TUGAS YANG DIKERJAKAN
A - Jawablah pertanyaan berikut berdasarkan teks tentang kecerdasan.
(i) Siapa yang menyempurnakan tes yang pertama kali dilakukan oleh Binet?
(ii) Pada usia kira-kira berapa anak berada pada masa operasional formal?
(iii) Mengapa kecerdasan pada masa remaja tidak mudah diukur?
B - Tuliskan lanjutan teks tentang kecerdasan, dimulai setelah kalimat terakhirnya.

2. Pengukuran kecerdasan
Kecerdasan diukur menggunakan alat pengukur kecerdasan.
Orang pertama yang melakukan tes tersebut adalah Binet yang mengukur fungsi
kognitif, ketajaman bayangan, lama dan kualitas pemusatan perhatian, ingatan,
penilaian estetis dan moral, pemikiran logis dan pengertian-pengertian logis
mengenai bahasa. Tes tersebut kemudian disemprnakan oleh Teodore Simon,
sehingga kemudian dikenal dengan istilah tes inteligensi Binet Simon. Hasil tes
inteligensi tersebut disebut dengan Intelligency
Quotient (IQ) yang menunjukkan tingkat inteligensi seseorang. Skor IQ
didapatkan dengan menghitung umur mental (Mental
Age / MA) dibagi umur kronologis (Cronological
Age / CA) dikalikan 100%. Sehingga rumusnya adalah IQ – MA/CA x 100%.
3.Karakteristik
Perkembangan
Kecerdasan Remaja
Kecerdasan pada
masa remaja tidak mudah diukur, karena perkembangan kecerdasan tidak mudah
dilihat. Pada umumnya 3-4 tahun pertama menunjukkan perkembangan kemampuan yang
hebat, dan selanjutnya akan terjadi perkembangan kemampuan yang teratur. Pada
masa awal remaja, kira – kira usia 12 tahun, anak berada pada masa yang disebut
masa operasional formal (berfikir abstrak). Pada masa ini remaja lebih
cenderung mempertimbangkan hal yang “mungkin” dibanding hal yang nyata.

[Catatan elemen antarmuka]

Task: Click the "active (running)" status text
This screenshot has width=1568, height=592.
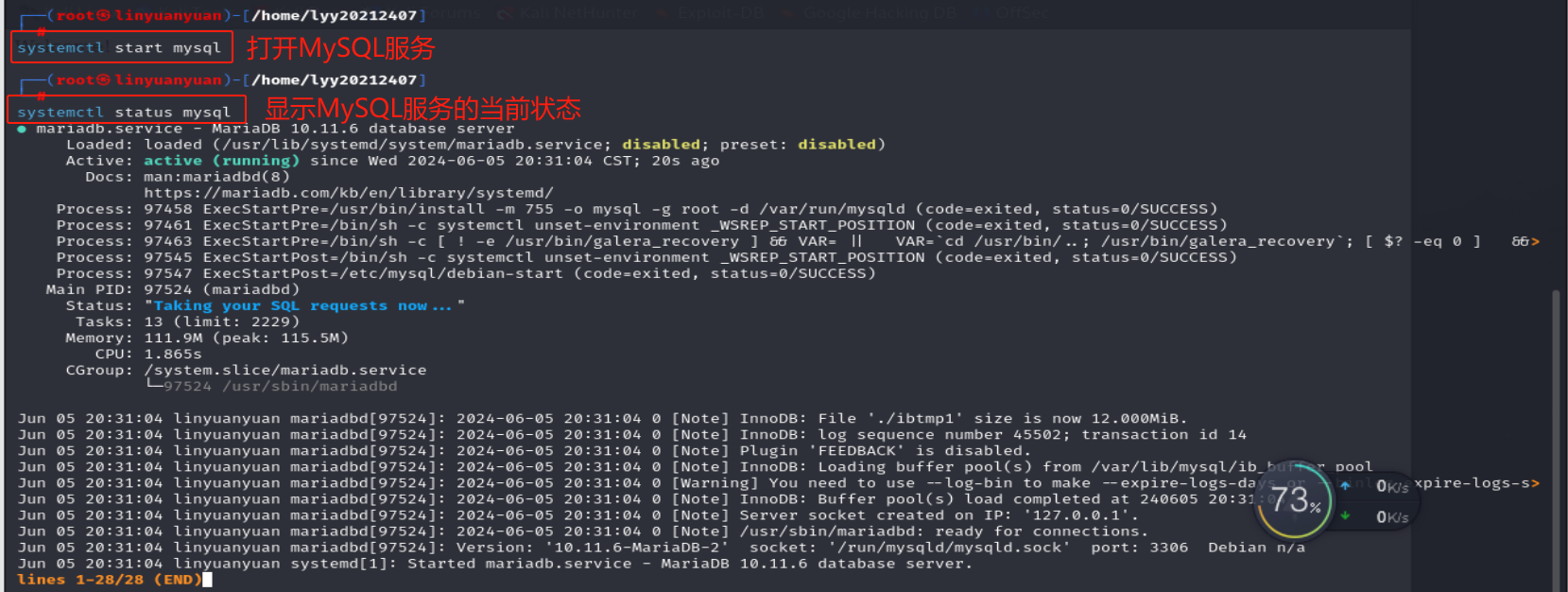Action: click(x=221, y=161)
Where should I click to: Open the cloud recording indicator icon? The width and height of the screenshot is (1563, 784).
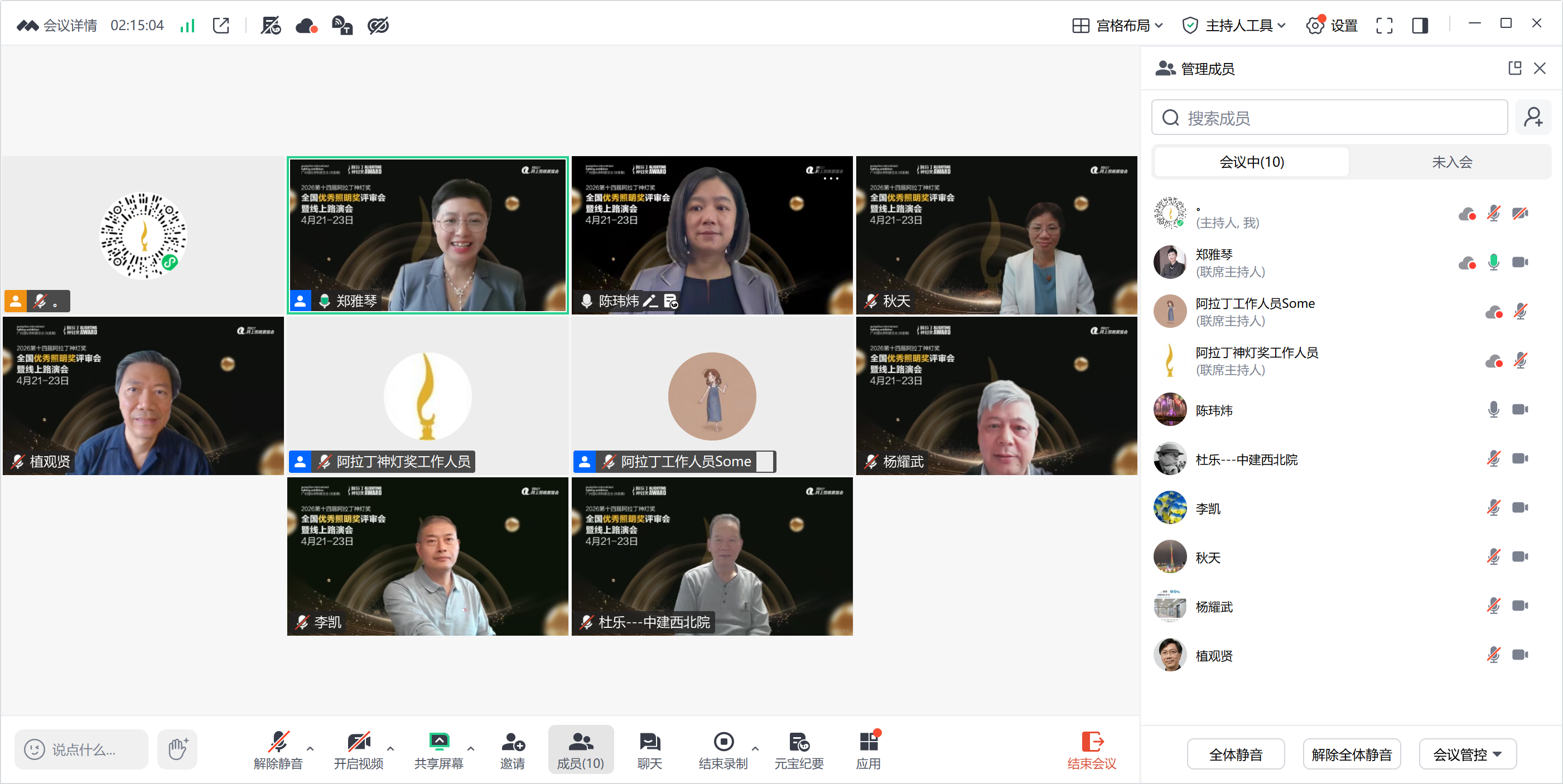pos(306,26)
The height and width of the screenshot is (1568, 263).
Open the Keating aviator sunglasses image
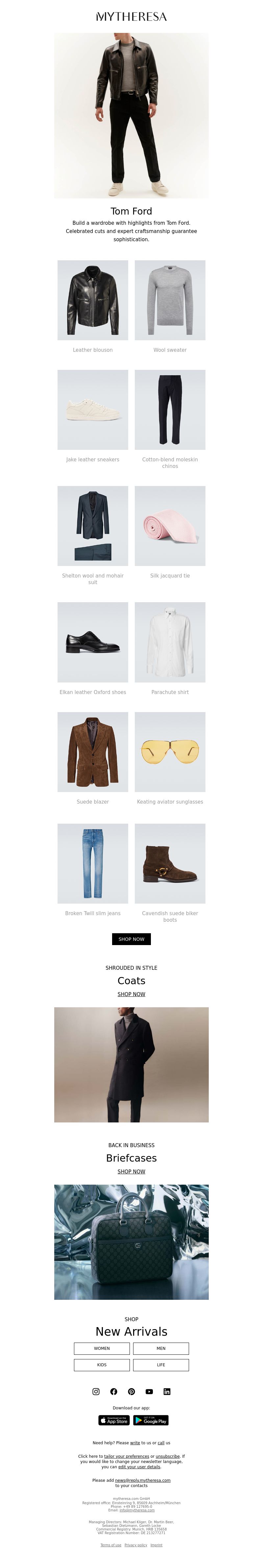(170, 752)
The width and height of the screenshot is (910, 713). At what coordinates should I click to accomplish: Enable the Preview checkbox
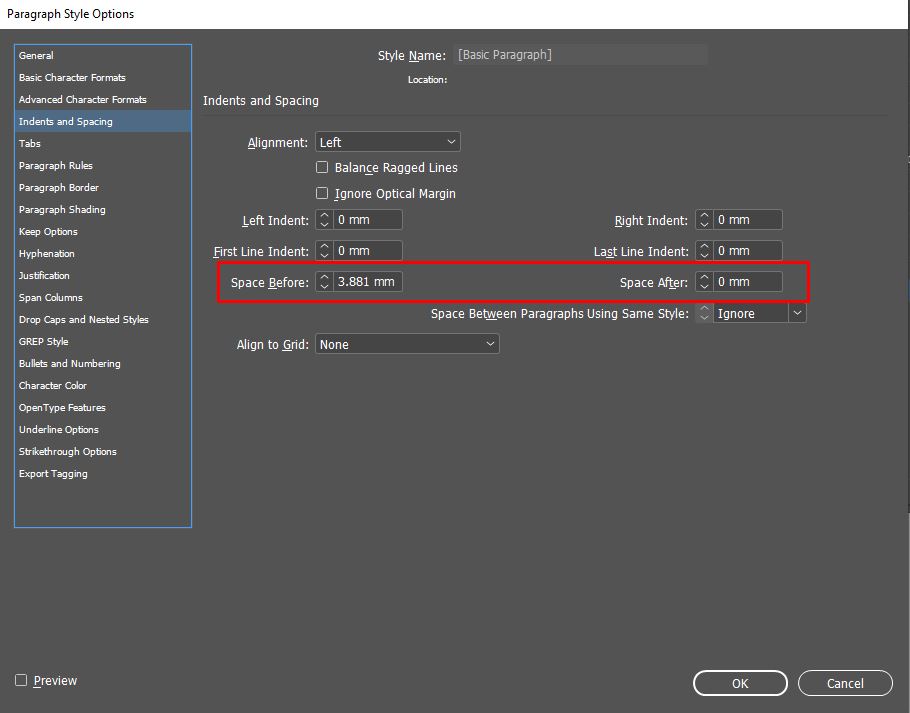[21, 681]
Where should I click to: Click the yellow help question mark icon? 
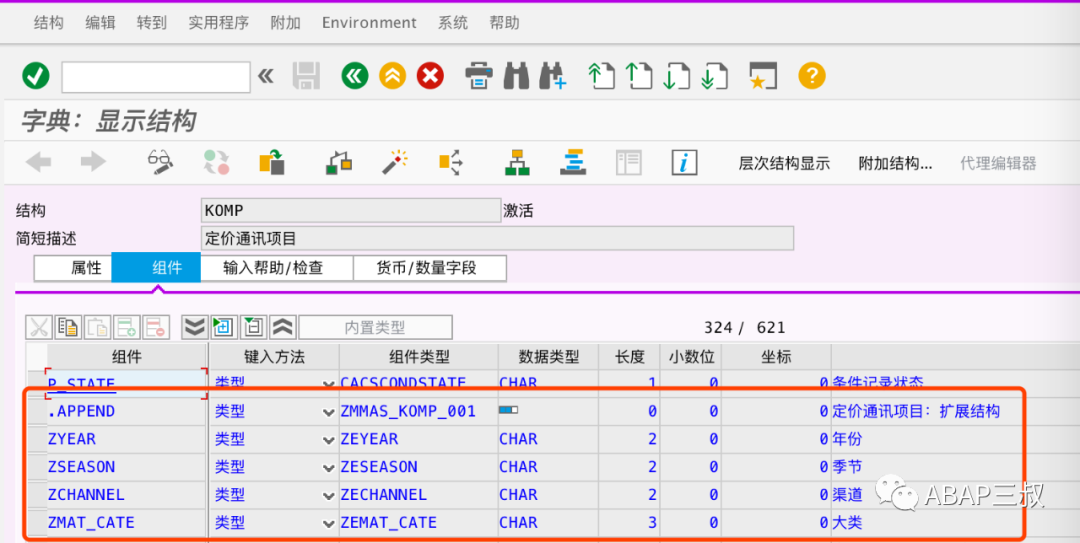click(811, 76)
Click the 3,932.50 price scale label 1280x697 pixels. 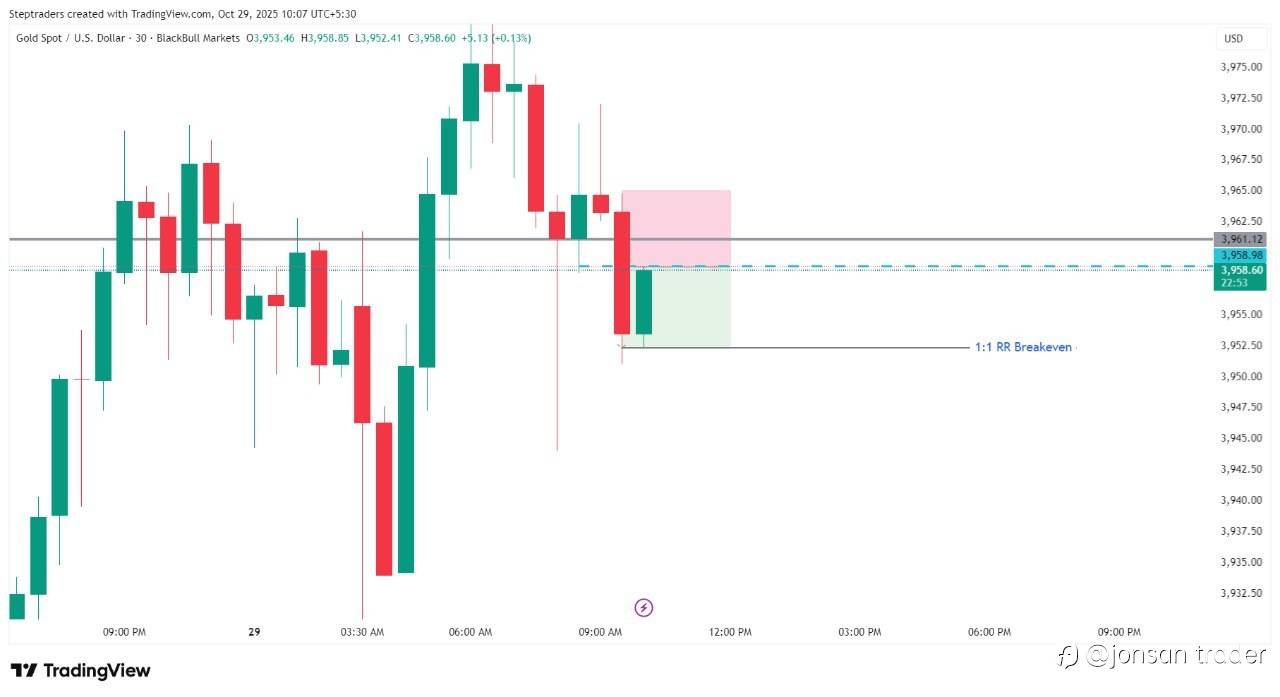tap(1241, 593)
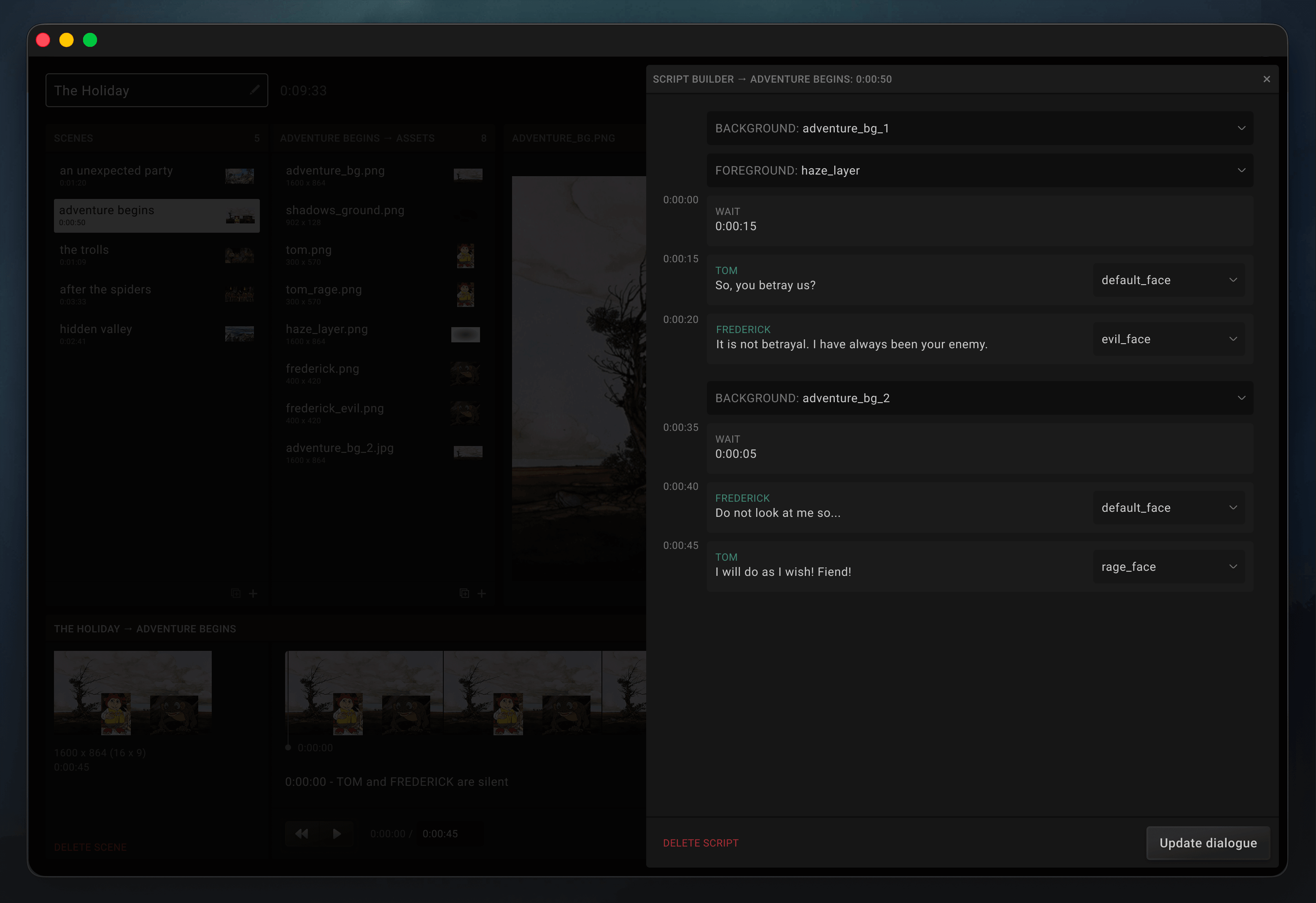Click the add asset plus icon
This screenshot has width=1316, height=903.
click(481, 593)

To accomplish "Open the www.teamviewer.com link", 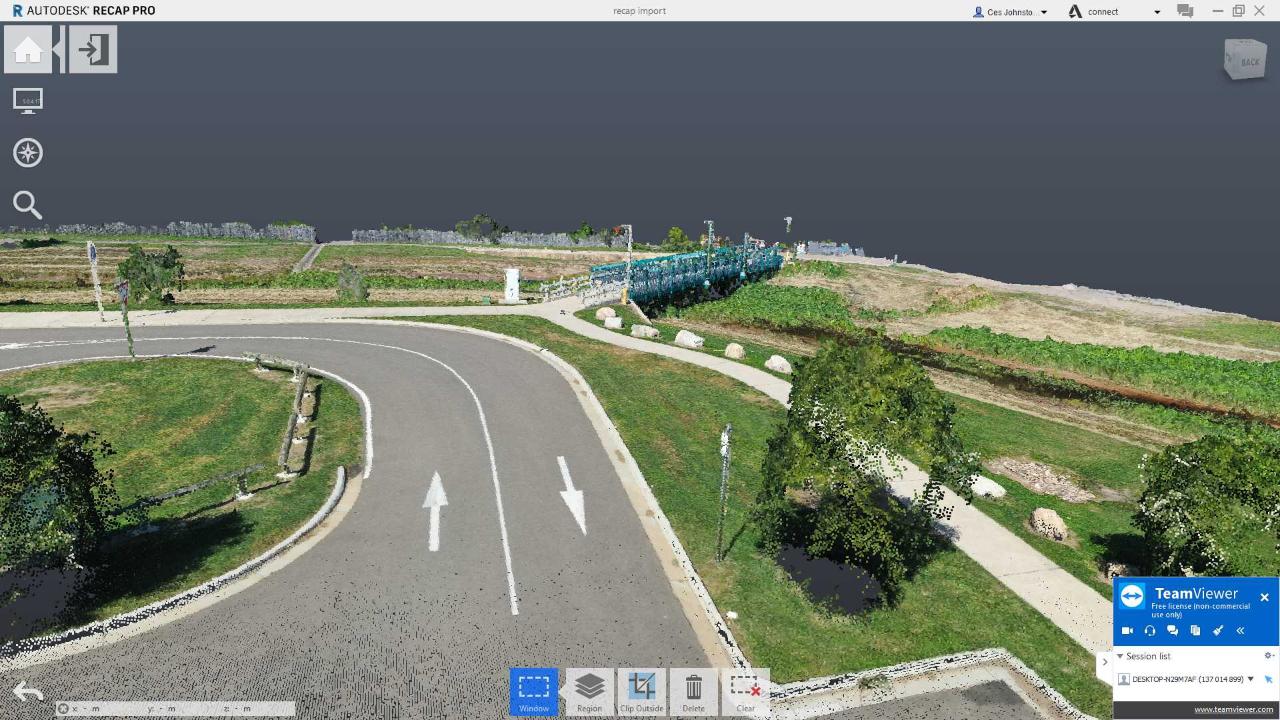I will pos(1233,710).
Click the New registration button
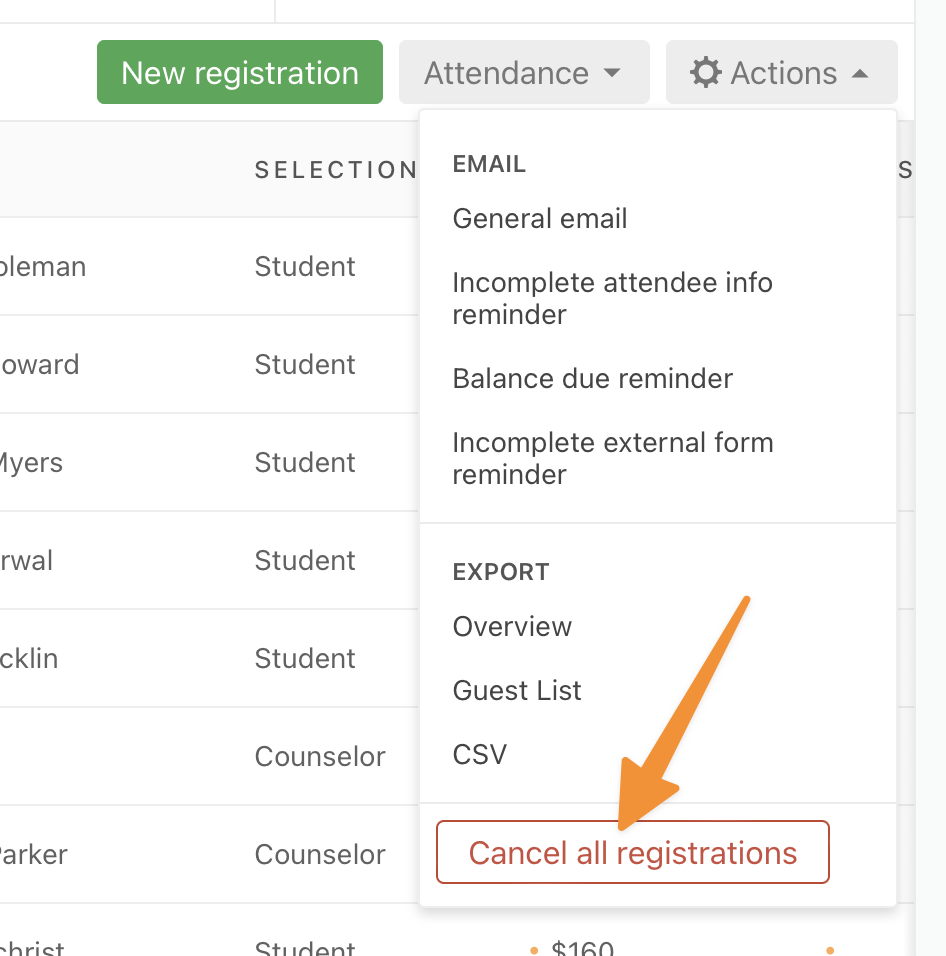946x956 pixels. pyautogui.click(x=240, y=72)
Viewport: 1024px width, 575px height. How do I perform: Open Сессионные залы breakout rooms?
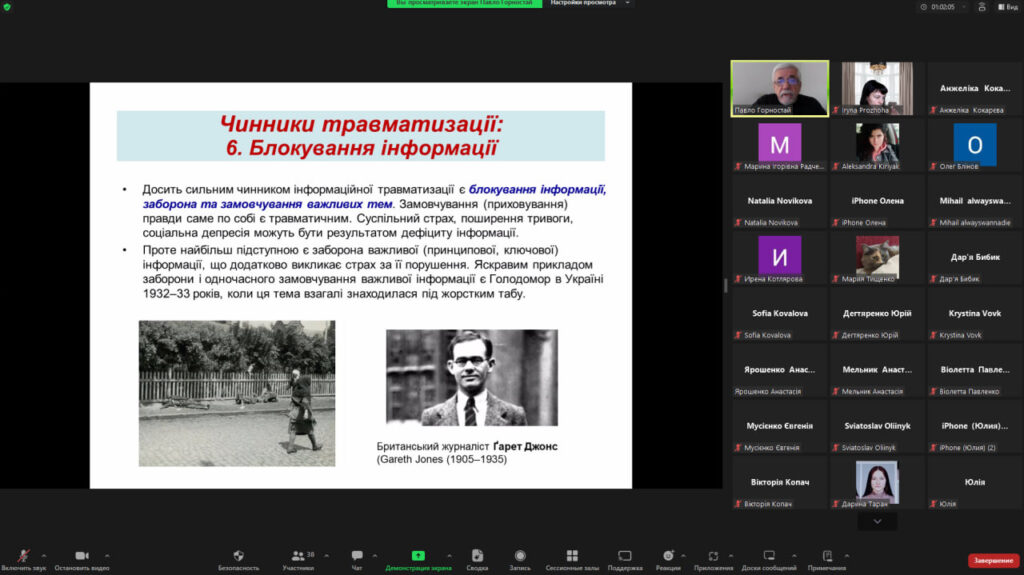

JAWABAN TIAP TUGAS
A -
(i) Teodore Simon.
(ii) Kira-kira usia 12 tahun.
(iii) Karena perkembangan kecerdasan tidak mudah dilihat.

B -
4. Faktor yang Mempengaruhi perkembangan kecerdasan / intelektual
Menurut Andi Mapiare (1982:80) factor – factor
yang mempengaruhi perkembagan intelektual adalah :
a. Bertambahnya
informasi yang disimpan (dalam otak) seseorang sehingga ia mampu berfikir
reflektif.
b. Banyaknya
pengalaman dan latihan – latihan memecahkan masalah sehingga seseorang dapat
berpikir proporsional.
c. Adanya
kebebasan berpikir, menimbulkan keberanian seseorang dalam menyusun hipotesis –
hipotesis yang radikal, kebebasan menjajaki masalah secara keseluruhan, dan
menunjang keberanian atau memecahkan masalah atau menarik kesimpulan yang baru
dan benar.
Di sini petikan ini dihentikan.